The appeal of Republicanism is negativity--ridicule, scandal, investigation, character attacks, religious divisiveness, and anti-intellectualism. For a party that likes to deride liberals as overly emotional wussies, their appeals are entirely emotional, and based on winning elections by making the Democrat completely unacceptable in character. Democrats have a natural advantage on almost every issue (see my poll results table from a few days ago), but Republican character attacks are specifically designed to prevent the Democrat from ever really being heard.

That has been the Republican formula for victory since the 1960s, and in that sense, they have not changed one bit, whether they have won or lost. Republicanism is not aspirational, it is deconstructive. They couldn't break down Obama, so they lost. They broke down Kerry and Gore, so they won. They couldn't break down Clinton, so they lost. The difference with Clinton and Obama though, is their method of inoculating themselves against the Republican attack machine. Clinton neutralized them through triangulation and sometimes even capitulation. He surrendered the premises of Republican attacks and allowed them to frame American politics. He became the most skilled operator within a Republicanized landscape, which enabled him to win. Obama inoculated himself very differently. He challenged the entire framework of our politics, in his person, his approach to politics, and most importantly, his actual policies. He refused to "make a big election about small things", thus challenging the entire Republican narrative of the past 40 years. They couldn't break him down, so they lost. They couldn't deconstruct him and caricature him, so they lost. It wasn't the economy, it wasn't Iraq, it wasn't even Palin. These things only served to make people a little more willing to listen to Obama. But the win/lose is determined by whether the Republican succeeds in destroying the Democratic candidate's character. Every presidential election turns on that. Most state elections turn on that too.

Request 1: In the passage on Republican election strategy, how did Clinton neutralize the Republicans?
Request 2: Copy the passage on Republican election strategy word for word, starting with "The appeal of" and going on through "really being heard.".
The listing that comes next is separate from the passage on Republican election strategy.

Data segment:
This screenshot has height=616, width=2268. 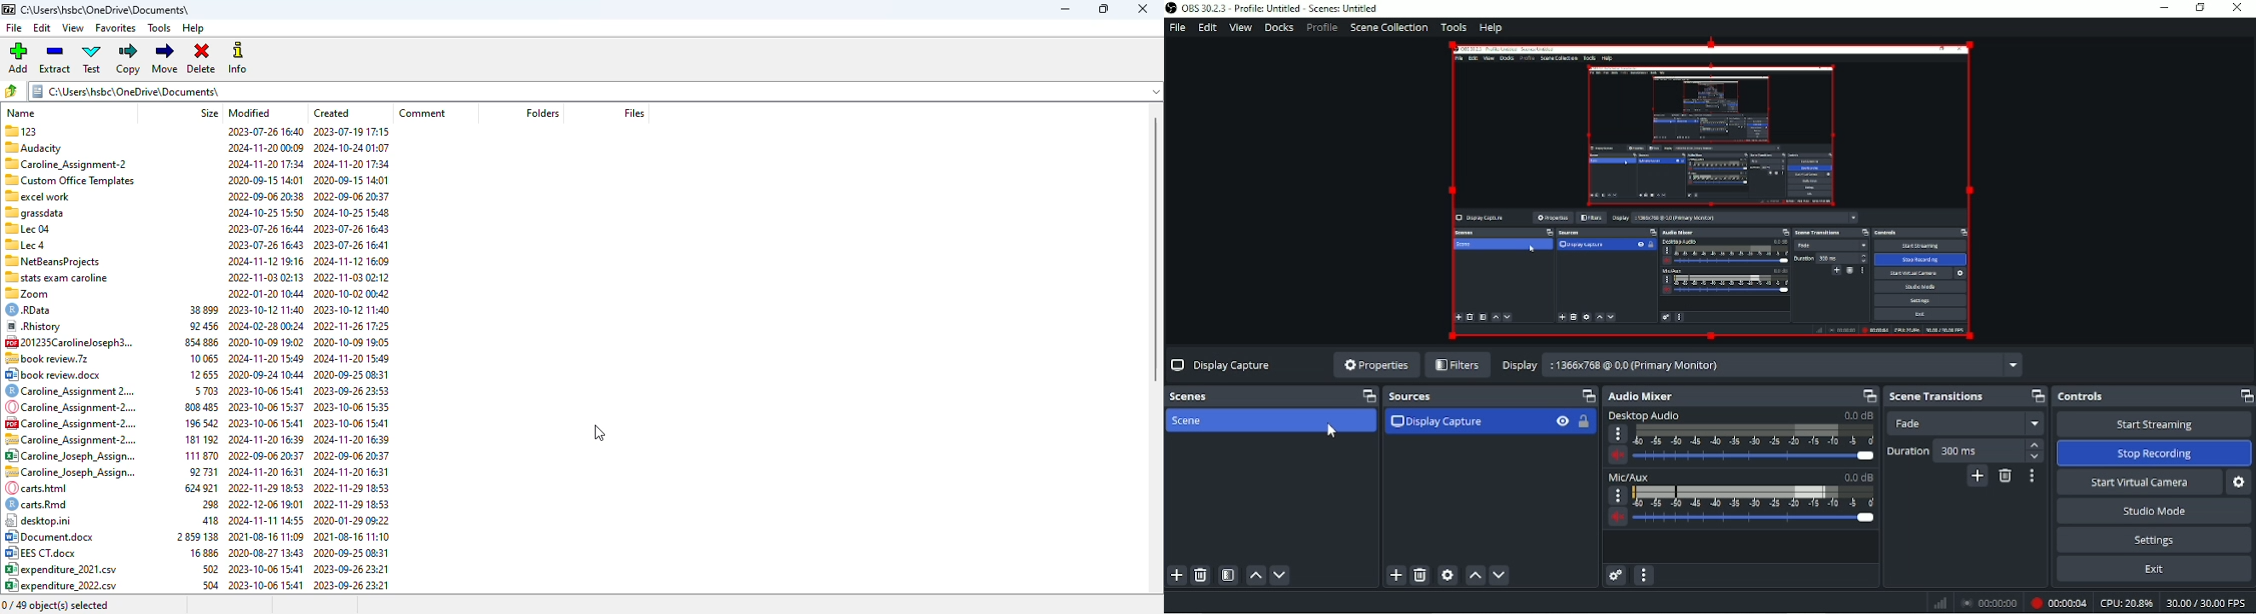 What do you see at coordinates (594, 91) in the screenshot?
I see `folder` at bounding box center [594, 91].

Correct answer 1: Through triangulation and sometimes even capitulation.

Correct answer 2:
The appeal of Republicanism is negativity--ridicule, scandal, investigation, character attacks, religious divisiveness, and anti-intellectualism. For a party that likes to deride liberals as overly emotional wussies, their appeals are entirely emotional, and based on winning elections by making the Democrat completely unacceptable in character. Democrats have a natural advantage on almost every issue (see my poll results table from a few days ago), but Republican character attacks are specifically designed to prevent the Democrat from ever really being heard.